• **Task goal**:
Only one span of the listing below should come back. It runs from the line with "This screenshot has width=1123, height=739." through the line with "Go back using", and each of its lines must be reproduced exactly.

• **Given records**:
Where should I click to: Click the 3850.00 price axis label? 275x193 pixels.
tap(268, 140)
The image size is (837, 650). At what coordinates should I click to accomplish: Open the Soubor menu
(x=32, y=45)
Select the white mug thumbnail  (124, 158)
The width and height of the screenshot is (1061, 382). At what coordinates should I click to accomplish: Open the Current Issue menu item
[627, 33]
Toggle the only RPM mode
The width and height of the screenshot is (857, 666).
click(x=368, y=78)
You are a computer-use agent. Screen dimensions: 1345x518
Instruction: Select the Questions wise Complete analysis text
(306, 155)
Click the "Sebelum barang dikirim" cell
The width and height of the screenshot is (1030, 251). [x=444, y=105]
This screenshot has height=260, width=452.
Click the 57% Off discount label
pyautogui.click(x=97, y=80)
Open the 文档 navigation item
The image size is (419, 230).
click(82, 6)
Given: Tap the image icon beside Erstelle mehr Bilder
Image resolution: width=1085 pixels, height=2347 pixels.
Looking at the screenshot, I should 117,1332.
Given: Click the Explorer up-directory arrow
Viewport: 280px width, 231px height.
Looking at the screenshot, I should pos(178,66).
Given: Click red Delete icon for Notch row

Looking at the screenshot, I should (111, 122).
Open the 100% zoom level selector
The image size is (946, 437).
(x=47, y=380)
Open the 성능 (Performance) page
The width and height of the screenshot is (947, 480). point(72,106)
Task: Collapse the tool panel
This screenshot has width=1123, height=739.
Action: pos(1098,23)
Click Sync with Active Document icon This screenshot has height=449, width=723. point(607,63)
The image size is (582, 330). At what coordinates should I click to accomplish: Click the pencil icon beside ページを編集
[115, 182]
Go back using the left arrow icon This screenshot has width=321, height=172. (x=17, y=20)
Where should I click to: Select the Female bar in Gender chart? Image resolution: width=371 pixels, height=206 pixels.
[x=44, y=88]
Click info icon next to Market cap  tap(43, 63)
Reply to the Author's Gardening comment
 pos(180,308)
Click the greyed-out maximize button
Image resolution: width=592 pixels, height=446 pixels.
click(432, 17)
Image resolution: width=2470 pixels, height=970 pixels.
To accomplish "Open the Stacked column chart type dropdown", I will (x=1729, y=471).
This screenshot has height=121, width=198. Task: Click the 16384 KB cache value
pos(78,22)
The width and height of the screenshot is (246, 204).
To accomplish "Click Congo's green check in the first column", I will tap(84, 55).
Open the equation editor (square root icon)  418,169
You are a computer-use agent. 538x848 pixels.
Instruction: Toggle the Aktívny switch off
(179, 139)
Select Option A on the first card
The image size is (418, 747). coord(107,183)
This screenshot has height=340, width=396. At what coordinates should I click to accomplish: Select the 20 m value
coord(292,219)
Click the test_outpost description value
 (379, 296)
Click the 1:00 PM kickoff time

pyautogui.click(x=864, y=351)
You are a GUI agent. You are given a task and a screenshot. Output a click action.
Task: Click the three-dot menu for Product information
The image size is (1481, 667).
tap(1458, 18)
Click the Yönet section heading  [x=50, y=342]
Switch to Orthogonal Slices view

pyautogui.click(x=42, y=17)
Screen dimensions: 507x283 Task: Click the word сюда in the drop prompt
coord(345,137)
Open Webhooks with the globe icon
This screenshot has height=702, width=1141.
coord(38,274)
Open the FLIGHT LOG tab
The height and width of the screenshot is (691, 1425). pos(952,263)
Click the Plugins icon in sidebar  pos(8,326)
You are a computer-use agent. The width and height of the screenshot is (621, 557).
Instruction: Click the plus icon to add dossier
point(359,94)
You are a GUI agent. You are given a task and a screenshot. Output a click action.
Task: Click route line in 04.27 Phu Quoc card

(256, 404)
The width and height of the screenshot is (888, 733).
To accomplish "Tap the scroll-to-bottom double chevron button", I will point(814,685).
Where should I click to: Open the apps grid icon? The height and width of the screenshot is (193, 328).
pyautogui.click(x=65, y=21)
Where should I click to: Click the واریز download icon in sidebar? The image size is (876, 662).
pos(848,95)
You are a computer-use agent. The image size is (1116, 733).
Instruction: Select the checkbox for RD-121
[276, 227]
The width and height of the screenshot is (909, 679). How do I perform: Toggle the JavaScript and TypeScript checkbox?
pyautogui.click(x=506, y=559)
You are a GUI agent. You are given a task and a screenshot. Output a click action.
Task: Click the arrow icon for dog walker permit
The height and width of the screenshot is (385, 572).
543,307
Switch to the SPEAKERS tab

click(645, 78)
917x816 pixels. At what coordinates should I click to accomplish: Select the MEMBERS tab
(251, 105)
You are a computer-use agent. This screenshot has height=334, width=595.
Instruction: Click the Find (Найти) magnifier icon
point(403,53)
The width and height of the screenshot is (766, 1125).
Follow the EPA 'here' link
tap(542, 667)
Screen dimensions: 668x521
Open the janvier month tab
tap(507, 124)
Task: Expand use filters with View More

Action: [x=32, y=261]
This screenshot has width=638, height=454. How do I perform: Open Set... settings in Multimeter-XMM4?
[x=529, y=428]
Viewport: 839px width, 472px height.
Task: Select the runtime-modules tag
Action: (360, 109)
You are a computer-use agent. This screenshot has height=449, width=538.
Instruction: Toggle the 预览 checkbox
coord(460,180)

• **The completed task**:
This screenshot has width=1123, height=739.
Action: pos(1098,23)
Click Sync with Active Document icon This screenshot has height=449, width=723. point(607,63)
The image size is (582, 330). At what coordinates should I click to accomplish: Click the pencil icon beside ページを編集
[115, 182]
Go back using the left arrow icon This screenshot has width=321, height=172. (x=17, y=20)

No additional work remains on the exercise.